The GREAT Debate: Do Nürburgring Lap Times REALLY Matter With Performance Cars?

The GREAT Debate: Do Nürburgring Lap Times REALLY Matter With Performance Cars?
Although I've been a bit critical of the latest seasons of Top Gear — you know, before it was axed — one thing the boys, more specifically James May, got right was how automakers have become obsessed with the world famous Nürburgring. While the track has become the proving ground for just about every automaker, it's also home to the definitive third-party lap tests conducted by Sport Auto. While manufacturers typically boast about their own lap times at the 'Ring, Sport Auto has become the leading independent authority to do a lap with the same driver around the punishing circuit.

Here's the thing though: do these lap times even matter?

As James May professed, some cars should not be sport tuned and this obsession has begun to essentially ruin some products. While May used Aston Martin as an example, I'll look to Cadillac. Did the standard ATS really need to go through a barrage of testing at the 'Ring? I can understand the proper ATS-V, but the Plain Jane ATS? Seems a bit silly, really.

Even with the likes of the Ferrari LaFerrari, Porsche 918 Spyder and McLaren P1, does the Nürburgring need to be the supposed benchmark? As far as we know, Ferrari hasn't put the car on the track and McLaren has not officially released the P1's time.

What say you, Spies? Do the Nürburgring's lap times REALLY matter?


TomMTomM - 5/21/2015 12:26:42 AM
+2 Boost
The fact is - this matters ONLY in the minds of the people who buy these premium performance cars. A tenth is something to BRAG about - but it is completely unlikely that most of the owners will ever come close to driving their cars in such racetrack conditions - and under street conditions that actual difference in performance is negligible. The fact is - these cars are not really different from their less powerful stablemates - because on the street - they ALL go faster than we can go - they accelerate faster than we will drive them -they stop quicker than we are likely to ever test - and (Especially) they corner harder than we will ever come close to doing on a public road. And it takes more and more money to produce less and less positive effect on performance - while many of these cars simply ride to harshly for the people who can actually afford to buy them. And quite a lot of them end up as Garage/Trophy cars - almost never actually seeing a real public road - much less a race track.
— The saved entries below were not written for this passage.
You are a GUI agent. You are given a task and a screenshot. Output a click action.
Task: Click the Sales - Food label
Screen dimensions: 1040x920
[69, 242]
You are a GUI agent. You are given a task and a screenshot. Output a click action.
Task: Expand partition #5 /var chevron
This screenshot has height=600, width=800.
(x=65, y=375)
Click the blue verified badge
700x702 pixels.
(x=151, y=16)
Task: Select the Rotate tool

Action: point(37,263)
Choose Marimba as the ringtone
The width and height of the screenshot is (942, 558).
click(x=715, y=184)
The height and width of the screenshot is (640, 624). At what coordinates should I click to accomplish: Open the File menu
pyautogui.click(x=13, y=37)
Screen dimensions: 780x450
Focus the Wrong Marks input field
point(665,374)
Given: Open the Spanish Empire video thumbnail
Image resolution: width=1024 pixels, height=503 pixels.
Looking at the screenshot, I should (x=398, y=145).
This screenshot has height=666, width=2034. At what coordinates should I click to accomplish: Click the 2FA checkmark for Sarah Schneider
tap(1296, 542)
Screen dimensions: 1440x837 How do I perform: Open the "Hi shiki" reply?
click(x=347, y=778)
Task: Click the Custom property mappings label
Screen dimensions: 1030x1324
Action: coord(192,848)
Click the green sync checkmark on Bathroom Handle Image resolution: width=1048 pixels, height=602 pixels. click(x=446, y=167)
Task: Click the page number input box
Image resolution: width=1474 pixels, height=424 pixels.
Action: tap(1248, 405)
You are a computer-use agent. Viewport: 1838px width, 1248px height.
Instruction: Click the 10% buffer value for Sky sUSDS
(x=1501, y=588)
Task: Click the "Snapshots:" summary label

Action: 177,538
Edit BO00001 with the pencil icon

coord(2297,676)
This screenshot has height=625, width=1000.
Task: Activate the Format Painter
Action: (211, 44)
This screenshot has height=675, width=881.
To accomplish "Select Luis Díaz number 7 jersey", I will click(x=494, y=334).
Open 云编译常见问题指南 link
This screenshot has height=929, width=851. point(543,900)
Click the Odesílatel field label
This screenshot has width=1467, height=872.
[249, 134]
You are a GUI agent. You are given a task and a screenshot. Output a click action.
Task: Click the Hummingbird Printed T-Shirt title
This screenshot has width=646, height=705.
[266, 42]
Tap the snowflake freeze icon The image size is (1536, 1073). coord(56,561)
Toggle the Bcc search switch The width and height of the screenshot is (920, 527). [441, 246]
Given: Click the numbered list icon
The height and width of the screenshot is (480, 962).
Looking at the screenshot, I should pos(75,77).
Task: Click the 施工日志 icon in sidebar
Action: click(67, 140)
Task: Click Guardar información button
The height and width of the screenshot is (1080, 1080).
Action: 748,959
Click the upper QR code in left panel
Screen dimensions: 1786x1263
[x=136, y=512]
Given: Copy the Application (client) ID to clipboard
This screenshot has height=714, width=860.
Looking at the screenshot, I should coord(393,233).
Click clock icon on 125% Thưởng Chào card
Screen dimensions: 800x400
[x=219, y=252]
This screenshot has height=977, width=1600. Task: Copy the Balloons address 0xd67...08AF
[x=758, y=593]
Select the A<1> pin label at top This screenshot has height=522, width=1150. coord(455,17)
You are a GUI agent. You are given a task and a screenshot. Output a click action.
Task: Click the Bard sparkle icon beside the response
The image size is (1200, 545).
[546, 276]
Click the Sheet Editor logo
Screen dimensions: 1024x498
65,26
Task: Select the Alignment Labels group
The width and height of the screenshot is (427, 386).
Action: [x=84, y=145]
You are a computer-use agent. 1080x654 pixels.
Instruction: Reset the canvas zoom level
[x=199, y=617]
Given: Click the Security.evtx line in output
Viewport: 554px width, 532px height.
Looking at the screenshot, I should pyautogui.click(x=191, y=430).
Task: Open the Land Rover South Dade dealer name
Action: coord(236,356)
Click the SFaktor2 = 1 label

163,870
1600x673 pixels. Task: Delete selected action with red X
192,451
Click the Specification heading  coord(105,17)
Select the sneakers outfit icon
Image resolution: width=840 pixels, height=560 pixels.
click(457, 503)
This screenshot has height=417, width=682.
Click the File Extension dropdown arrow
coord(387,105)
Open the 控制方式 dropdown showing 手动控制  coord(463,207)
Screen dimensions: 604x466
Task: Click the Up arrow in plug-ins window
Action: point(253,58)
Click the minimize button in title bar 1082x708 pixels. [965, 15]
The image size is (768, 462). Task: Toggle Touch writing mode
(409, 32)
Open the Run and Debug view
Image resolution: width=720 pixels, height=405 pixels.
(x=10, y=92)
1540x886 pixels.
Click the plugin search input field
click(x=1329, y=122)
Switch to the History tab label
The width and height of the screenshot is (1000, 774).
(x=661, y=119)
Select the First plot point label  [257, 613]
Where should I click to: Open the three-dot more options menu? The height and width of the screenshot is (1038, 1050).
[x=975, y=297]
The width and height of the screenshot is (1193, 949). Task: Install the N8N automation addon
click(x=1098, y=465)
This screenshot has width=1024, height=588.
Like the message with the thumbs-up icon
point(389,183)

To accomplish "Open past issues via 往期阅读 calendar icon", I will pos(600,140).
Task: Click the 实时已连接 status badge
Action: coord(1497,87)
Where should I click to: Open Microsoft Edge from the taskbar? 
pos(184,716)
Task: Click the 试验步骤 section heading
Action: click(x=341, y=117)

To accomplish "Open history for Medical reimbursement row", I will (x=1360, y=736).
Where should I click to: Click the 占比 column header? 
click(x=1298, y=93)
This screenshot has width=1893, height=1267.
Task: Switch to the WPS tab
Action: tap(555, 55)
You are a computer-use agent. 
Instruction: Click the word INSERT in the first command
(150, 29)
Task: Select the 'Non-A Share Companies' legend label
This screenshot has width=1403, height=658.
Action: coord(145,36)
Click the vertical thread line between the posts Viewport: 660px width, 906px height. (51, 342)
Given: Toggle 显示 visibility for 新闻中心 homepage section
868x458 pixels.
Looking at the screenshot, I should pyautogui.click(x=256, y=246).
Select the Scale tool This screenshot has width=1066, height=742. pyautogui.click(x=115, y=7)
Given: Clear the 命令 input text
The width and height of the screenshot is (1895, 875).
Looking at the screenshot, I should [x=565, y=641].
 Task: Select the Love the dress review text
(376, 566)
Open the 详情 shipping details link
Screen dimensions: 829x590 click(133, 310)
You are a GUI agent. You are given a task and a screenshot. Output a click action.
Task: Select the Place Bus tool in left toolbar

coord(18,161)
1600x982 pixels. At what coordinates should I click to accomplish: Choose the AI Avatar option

runninglogan1runninglogan1 - 5/21/2015 1:29:02 AM
+1 Boost
Of course they matter. Nurburgring lap times have become a badge of honor among supercars and no matter how unrepresentative they are, they provide undeniable bragging rights.


gkearns56gkearns56 - 5/21/2015 1:10:04 PM
+1 Boost
They mean nothing to a common sense person. "Yea my car did 0-60 in 4.1 seconds. Well - mine did it in 4.0 seconds". WOW 1/10 of a second faster. And give yourself a pat on back - who cares because most people can't drive 140 MPH here anyway. It's nothing more then a bragging tool where that automotive can say for advertisement.

We have heard GM, Ford, Chevy truck companies say something to the affect, "GM-The longest lasting trucks on the road"; "#1 seller for the last 32 years in a row - FORD built tough"; Or "Built RAM tough with the highest MPG among all full size trucks"

They all want to brag about something!!.